## Dataset records
>>>>>

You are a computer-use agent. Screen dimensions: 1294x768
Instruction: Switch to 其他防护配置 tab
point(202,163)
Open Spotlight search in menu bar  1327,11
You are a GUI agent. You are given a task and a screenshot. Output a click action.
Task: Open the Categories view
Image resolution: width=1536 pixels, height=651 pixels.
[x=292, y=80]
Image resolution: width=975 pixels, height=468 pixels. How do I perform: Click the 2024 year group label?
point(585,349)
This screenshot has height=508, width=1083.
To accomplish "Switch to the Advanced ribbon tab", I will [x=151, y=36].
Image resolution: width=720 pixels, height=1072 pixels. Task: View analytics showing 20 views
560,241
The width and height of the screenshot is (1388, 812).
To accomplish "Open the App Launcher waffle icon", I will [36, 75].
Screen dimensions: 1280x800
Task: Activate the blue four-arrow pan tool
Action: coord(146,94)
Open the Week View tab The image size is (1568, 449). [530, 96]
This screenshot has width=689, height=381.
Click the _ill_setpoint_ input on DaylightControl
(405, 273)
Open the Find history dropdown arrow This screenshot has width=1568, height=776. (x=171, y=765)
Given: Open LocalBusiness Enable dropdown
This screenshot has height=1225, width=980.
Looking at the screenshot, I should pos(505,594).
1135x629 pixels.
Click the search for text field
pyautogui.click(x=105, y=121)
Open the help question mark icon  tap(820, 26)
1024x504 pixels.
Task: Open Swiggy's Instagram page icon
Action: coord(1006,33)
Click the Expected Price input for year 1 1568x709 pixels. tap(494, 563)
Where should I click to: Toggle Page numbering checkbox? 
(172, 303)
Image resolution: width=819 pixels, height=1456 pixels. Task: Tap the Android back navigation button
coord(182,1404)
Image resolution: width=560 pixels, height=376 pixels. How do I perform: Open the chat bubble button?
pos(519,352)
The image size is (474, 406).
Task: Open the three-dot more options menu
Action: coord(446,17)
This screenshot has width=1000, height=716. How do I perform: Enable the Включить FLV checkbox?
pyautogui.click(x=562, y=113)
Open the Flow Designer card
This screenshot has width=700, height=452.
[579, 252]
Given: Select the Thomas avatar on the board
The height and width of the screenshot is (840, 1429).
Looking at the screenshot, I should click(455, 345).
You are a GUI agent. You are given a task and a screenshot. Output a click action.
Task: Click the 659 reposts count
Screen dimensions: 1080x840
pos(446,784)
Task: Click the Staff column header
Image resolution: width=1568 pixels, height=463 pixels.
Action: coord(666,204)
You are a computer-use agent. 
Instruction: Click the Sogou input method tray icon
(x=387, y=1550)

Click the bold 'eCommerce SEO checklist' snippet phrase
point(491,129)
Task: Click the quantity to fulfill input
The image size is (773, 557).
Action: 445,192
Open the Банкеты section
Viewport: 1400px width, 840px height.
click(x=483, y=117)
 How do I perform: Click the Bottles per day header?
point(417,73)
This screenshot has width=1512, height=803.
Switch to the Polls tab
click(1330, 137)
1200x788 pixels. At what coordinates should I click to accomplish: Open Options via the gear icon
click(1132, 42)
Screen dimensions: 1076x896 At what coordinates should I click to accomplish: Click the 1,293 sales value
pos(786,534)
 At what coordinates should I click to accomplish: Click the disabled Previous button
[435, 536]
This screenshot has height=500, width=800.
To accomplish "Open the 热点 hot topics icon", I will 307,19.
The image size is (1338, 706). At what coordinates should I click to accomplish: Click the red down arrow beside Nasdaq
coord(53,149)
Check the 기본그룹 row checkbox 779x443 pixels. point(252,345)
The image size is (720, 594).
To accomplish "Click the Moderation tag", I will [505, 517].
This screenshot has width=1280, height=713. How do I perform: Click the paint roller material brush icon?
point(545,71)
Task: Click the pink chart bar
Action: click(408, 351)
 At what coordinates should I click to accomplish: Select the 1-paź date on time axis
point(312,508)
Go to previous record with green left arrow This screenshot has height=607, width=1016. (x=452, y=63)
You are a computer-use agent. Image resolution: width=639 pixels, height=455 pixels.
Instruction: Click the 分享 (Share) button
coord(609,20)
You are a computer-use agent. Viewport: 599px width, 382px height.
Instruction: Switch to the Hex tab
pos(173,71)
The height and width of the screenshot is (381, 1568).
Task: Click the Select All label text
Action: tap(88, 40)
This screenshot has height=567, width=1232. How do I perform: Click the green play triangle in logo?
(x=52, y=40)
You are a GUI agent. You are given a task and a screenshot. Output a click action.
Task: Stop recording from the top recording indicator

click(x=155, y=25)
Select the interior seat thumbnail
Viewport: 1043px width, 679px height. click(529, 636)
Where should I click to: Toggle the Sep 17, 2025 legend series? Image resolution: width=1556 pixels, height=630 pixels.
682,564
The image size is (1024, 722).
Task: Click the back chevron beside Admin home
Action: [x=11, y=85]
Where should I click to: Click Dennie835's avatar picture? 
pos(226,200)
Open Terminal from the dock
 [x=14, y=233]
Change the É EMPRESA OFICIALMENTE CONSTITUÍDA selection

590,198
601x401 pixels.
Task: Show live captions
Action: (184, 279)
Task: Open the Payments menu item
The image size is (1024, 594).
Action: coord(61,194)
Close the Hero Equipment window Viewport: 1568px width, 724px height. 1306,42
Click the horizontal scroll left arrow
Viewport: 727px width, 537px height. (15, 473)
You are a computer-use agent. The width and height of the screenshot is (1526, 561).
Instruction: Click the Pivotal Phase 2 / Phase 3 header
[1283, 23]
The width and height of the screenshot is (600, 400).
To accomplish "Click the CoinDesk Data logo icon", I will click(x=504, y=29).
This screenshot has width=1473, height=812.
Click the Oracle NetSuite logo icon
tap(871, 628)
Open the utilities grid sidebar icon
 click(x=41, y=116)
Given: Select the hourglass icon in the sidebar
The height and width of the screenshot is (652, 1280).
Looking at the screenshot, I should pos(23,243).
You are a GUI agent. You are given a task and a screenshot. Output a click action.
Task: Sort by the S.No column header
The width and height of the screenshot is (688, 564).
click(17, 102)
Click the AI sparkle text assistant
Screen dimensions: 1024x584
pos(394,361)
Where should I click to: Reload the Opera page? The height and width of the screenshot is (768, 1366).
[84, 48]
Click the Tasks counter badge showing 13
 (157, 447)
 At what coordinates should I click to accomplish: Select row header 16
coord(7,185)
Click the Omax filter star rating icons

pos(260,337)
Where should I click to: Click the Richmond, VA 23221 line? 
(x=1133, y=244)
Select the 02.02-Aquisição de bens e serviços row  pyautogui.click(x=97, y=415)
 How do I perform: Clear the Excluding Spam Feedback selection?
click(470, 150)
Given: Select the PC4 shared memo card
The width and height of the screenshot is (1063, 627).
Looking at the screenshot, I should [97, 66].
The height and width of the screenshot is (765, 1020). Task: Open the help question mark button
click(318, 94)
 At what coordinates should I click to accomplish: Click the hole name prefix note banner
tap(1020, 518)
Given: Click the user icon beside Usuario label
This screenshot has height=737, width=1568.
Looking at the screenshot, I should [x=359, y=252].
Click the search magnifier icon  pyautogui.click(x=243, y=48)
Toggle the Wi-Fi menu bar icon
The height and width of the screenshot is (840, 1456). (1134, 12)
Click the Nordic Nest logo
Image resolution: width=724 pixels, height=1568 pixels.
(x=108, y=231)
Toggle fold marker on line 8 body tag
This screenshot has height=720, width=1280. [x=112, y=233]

<<<<<

## Exercise directions
All the records, from start to finish, are to be repeated exactly.

## Exercise answer
You are a computer-use agent. Screen dimensions: 1294x768
Instruction: Switch to 其他防护配置 tab
point(202,163)
Open Spotlight search in menu bar  1327,11
You are a GUI agent. You are given a task and a screenshot. Output a click action.
Task: Open the Categories view
Image resolution: width=1536 pixels, height=651 pixels.
[x=292, y=80]
Image resolution: width=975 pixels, height=468 pixels. How do I perform: Click the 2024 year group label?
point(585,349)
This screenshot has height=508, width=1083.
To accomplish "Switch to the Advanced ribbon tab", I will [x=151, y=36].
Image resolution: width=720 pixels, height=1072 pixels. Task: View analytics showing 20 views
560,241
The width and height of the screenshot is (1388, 812).
To accomplish "Open the App Launcher waffle icon", I will [36, 75].
Screen dimensions: 1280x800
Task: Activate the blue four-arrow pan tool
Action: coord(146,94)
Open the Week View tab The image size is (1568, 449). [530, 96]
This screenshot has width=689, height=381.
Click the _ill_setpoint_ input on DaylightControl
(405, 273)
Open the Find history dropdown arrow This screenshot has width=1568, height=776. (x=171, y=765)
Given: Open LocalBusiness Enable dropdown
This screenshot has height=1225, width=980.
Looking at the screenshot, I should pos(505,594).
1135x629 pixels.
Click the search for text field
pyautogui.click(x=105, y=121)
Open the help question mark icon  tap(820, 26)
1024x504 pixels.
Task: Open Swiggy's Instagram page icon
Action: coord(1006,33)
Click the Expected Price input for year 1 1568x709 pixels. tap(494, 563)
Where should I click to: Toggle Page numbering checkbox? 
(172, 303)
Image resolution: width=819 pixels, height=1456 pixels. Task: Tap the Android back navigation button
coord(182,1404)
Image resolution: width=560 pixels, height=376 pixels. How do I perform: Open the chat bubble button?
pos(519,352)
The image size is (474, 406).
Task: Open the three-dot more options menu
Action: coord(446,17)
This screenshot has width=1000, height=716. How do I perform: Enable the Включить FLV checkbox?
pyautogui.click(x=562, y=113)
Open the Flow Designer card
This screenshot has width=700, height=452.
[579, 252]
Given: Select the Thomas avatar on the board
The height and width of the screenshot is (840, 1429).
Looking at the screenshot, I should click(455, 345).
You are a GUI agent. You are given a task and a screenshot. Output a click action.
Task: Click the 659 reposts count
Screen dimensions: 1080x840
pos(446,784)
Task: Click the Staff column header
Image resolution: width=1568 pixels, height=463 pixels.
Action: coord(666,204)
You are a computer-use agent. 
Instruction: Click the Sogou input method tray icon
(x=387, y=1550)

Click the bold 'eCommerce SEO checklist' snippet phrase
point(491,129)
Task: Click the quantity to fulfill input
The image size is (773, 557).
Action: 445,192
Open the Банкеты section
Viewport: 1400px width, 840px height.
click(x=483, y=117)
 How do I perform: Click the Bottles per day header?
point(417,73)
This screenshot has width=1512, height=803.
Switch to the Polls tab
click(1330, 137)
1200x788 pixels. At what coordinates should I click to accomplish: Open Options via the gear icon
click(1132, 42)
Screen dimensions: 1076x896 At what coordinates should I click to accomplish: Click the 1,293 sales value
pos(786,534)
 At what coordinates should I click to accomplish: Click the disabled Previous button
[435, 536]
This screenshot has height=500, width=800.
To accomplish "Open the 热点 hot topics icon", I will 307,19.
The image size is (1338, 706). At what coordinates should I click to accomplish: Click the red down arrow beside Nasdaq
coord(53,149)
Check the 기본그룹 row checkbox 779x443 pixels. point(252,345)
The image size is (720, 594).
To accomplish "Click the Moderation tag", I will [505, 517].
This screenshot has width=1280, height=713. How do I perform: Click the paint roller material brush icon?
point(545,71)
Task: Click the pink chart bar
Action: click(408, 351)
 At what coordinates should I click to accomplish: Select the 1-paź date on time axis
point(312,508)
Go to previous record with green left arrow This screenshot has height=607, width=1016. (x=452, y=63)
You are a computer-use agent. Image resolution: width=639 pixels, height=455 pixels.
Instruction: Click the 分享 (Share) button
coord(609,20)
You are a computer-use agent. Viewport: 599px width, 382px height.
Instruction: Switch to the Hex tab
pos(173,71)
The height and width of the screenshot is (381, 1568).
Task: Click the Select All label text
Action: tap(88, 40)
This screenshot has height=567, width=1232. How do I perform: Click the green play triangle in logo?
(x=52, y=40)
You are a GUI agent. You are given a task and a screenshot. Output a click action.
Task: Stop recording from the top recording indicator

click(x=155, y=25)
Select the interior seat thumbnail
Viewport: 1043px width, 679px height. click(529, 636)
Where should I click to: Toggle the Sep 17, 2025 legend series? Image resolution: width=1556 pixels, height=630 pixels.
682,564
The image size is (1024, 722).
Task: Click the back chevron beside Admin home
Action: [x=11, y=85]
Where should I click to: Click Dennie835's avatar picture? 
pos(226,200)
Open Terminal from the dock
 [x=14, y=233]
Change the É EMPRESA OFICIALMENTE CONSTITUÍDA selection

590,198
601x401 pixels.
Task: Show live captions
Action: (184, 279)
Task: Open the Payments menu item
The image size is (1024, 594).
Action: coord(61,194)
Close the Hero Equipment window Viewport: 1568px width, 724px height. 1306,42
Click the horizontal scroll left arrow
Viewport: 727px width, 537px height. (15, 473)
You are a computer-use agent. The width and height of the screenshot is (1526, 561).
Instruction: Click the Pivotal Phase 2 / Phase 3 header
[1283, 23]
The width and height of the screenshot is (600, 400).
To accomplish "Click the CoinDesk Data logo icon", I will click(x=504, y=29).
This screenshot has width=1473, height=812.
Click the Oracle NetSuite logo icon
tap(871, 628)
Open the utilities grid sidebar icon
 click(x=41, y=116)
Given: Select the hourglass icon in the sidebar
The height and width of the screenshot is (652, 1280).
Looking at the screenshot, I should pos(23,243).
You are a GUI agent. You are given a task and a screenshot. Output a click action.
Task: Sort by the S.No column header
The width and height of the screenshot is (688, 564).
click(17, 102)
Click the AI sparkle text assistant
Screen dimensions: 1024x584
pos(394,361)
Where should I click to: Reload the Opera page? The height and width of the screenshot is (768, 1366).
[84, 48]
Click the Tasks counter badge showing 13
 (157, 447)
 At what coordinates should I click to accomplish: Select row header 16
coord(7,185)
Click the Omax filter star rating icons

pos(260,337)
Where should I click to: Click the Richmond, VA 23221 line? 
(x=1133, y=244)
Select the 02.02-Aquisição de bens e serviços row  pyautogui.click(x=97, y=415)
 How do I perform: Clear the Excluding Spam Feedback selection?
click(470, 150)
Given: Select the PC4 shared memo card
The width and height of the screenshot is (1063, 627).
Looking at the screenshot, I should [97, 66].
The height and width of the screenshot is (765, 1020). Task: Open the help question mark button
click(318, 94)
 At what coordinates should I click to accomplish: Click the hole name prefix note banner
tap(1020, 518)
Given: Click the user icon beside Usuario label
This screenshot has height=737, width=1568.
Looking at the screenshot, I should [x=359, y=252].
Click the search magnifier icon  pyautogui.click(x=243, y=48)
Toggle the Wi-Fi menu bar icon
The height and width of the screenshot is (840, 1456). (1134, 12)
Click the Nordic Nest logo
Image resolution: width=724 pixels, height=1568 pixels.
(x=108, y=231)
Toggle fold marker on line 8 body tag
This screenshot has height=720, width=1280. [x=112, y=233]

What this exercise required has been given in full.